When I heard that this month’s essay was on balance, I was very excited. I have spent the last six years trying to achieve balance in most areas of my life. I thought, “Wow, this will be easy because I have been working on this for a while. I’ll have plenty to say!”
So, imagine my surprise when each time I went to write this essay, I would find that I didn’t want to do it. Working on achieving balance and talking about it certainly are two different things. I don’t really want to talk about it, because it’s difficult. Balance permeates my life and the decisions that I make. Trying to find the middle ground, to get the pendulum to stop swinging in extremes, seems to be my unspoken life goal. My inner goddess would like you to know that what I forget is that I am here in this life to learn and to become a better person. If I were suddenly to achieve balance in all areas of my life, my life would be over and -- poof! -- my soul would be off to choose a new life.
Sigh. Since I am a happy person who likes her life and is committed to seeing some more of the outcome, I guess wishing for Nirvana-like balance is not really what I want.

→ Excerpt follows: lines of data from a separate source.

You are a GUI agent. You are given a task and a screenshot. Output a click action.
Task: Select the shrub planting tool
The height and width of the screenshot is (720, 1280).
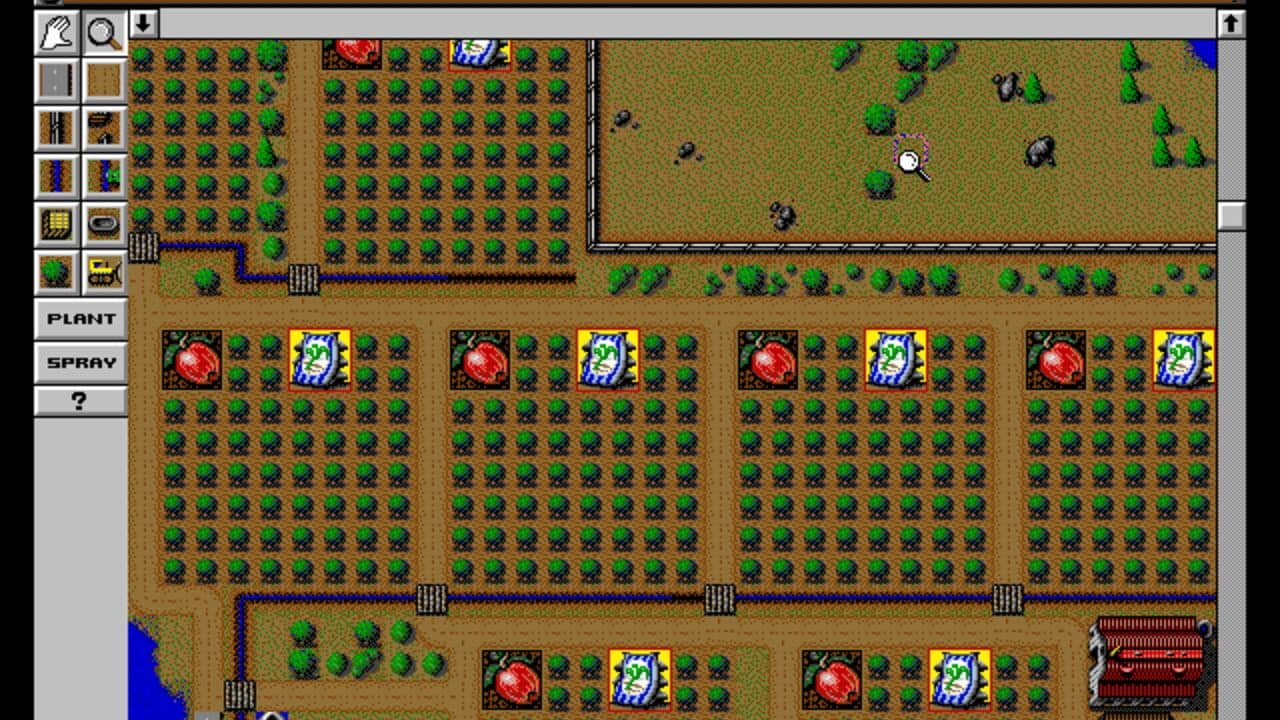56,270
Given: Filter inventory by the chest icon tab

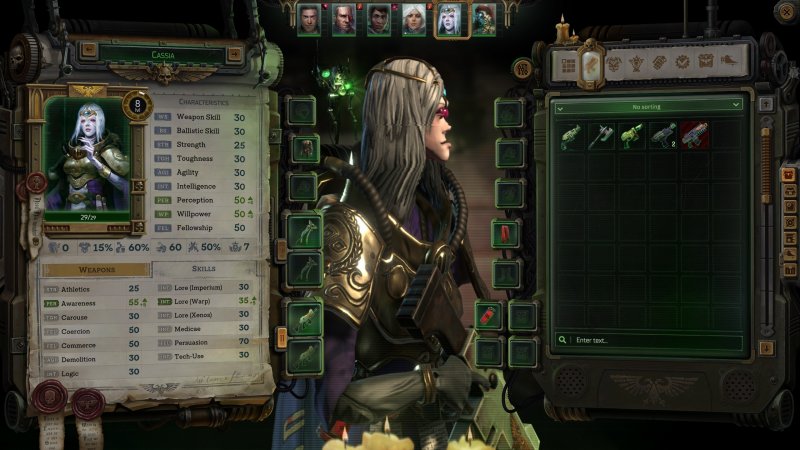Looking at the screenshot, I should click(x=706, y=62).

But I do long for the peace that I think more balance would bring. Living a life of compulsivity was not peaceful, and trying to unlearn those compulsive behaviors that I learned around eating, money, and relationships is a painful journey at times. Delving into myself to ask the questions gets tiresome. Am I eliminating animal products from my diet because I want to help animals or is it just a new manifestation of my eating disorder? Do I eat healthy because I really love and care for the world, and myself, or am I just eliminating foods the same way I used to when I was sick? How can I be sure without really looking at myself, and yet that very examination could cause the pendulum to swing again, shattering what I thought was balance attained.
Is balance really that elusive and delicate? My own personal theory is that God (Buddha, Allah, Higher Power, Universe, whatever fits for you) uses life to help us grow. We get to look at these situations, struggle with what we see, and make choices about what direction we will take. Balance is like a rest stop on the highway. It’s the place where I get to take time out from the journey, stretch, get rid of the waste, and become refreshed. But, would I ever say, “Wow, I really like it here. I think I’ll stay!”? Of course not. At my core, I know I’m here for the journey, and so I do ask myself those questions that threaten to upset my life, change the order to chaos. I know that the rest stop is not my final destination.

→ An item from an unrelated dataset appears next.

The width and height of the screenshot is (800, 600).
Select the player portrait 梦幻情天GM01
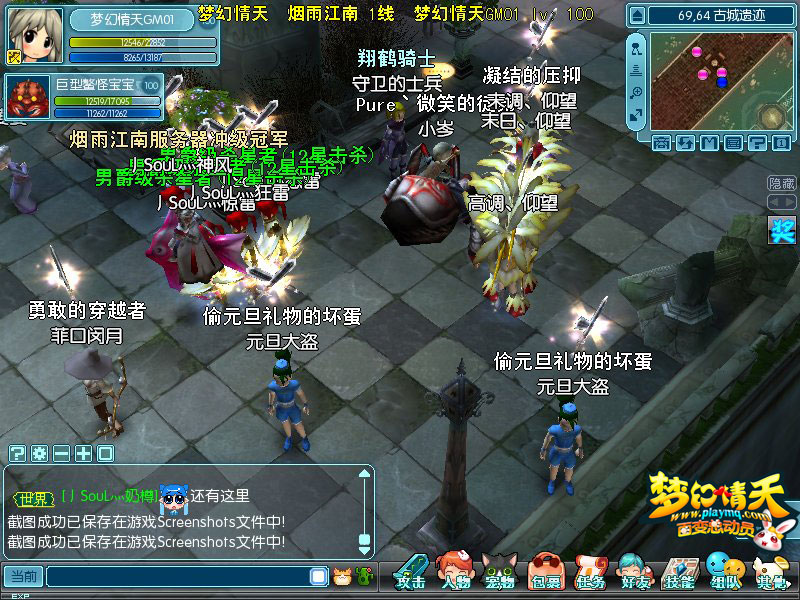[29, 36]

Balance is wonderful in the moment. But if I were to sit there for a long period of time, paradoxically, I would become unbalanced. For in sitting with all that balance, I would not grow or change or be challenged. Eventually, like a pond without fresh water, I would stagnate and be in disequilibrium. My goddess was wrong (every once in a while it happens) -- eternal balance would not deliver me to my next life, only to my next stage of imbalance.
Balance and imbalance then, must be part of the instinctive cycle of my life. The two, moving together, symbiotically, are a gift to me from the universe. They cannot be avoided, controlled, or manipulated. For my part, I can choose to surrender to what they have to teach me or I can choose to struggle against the natural order. But there wouldn’t be much balance in that now would there?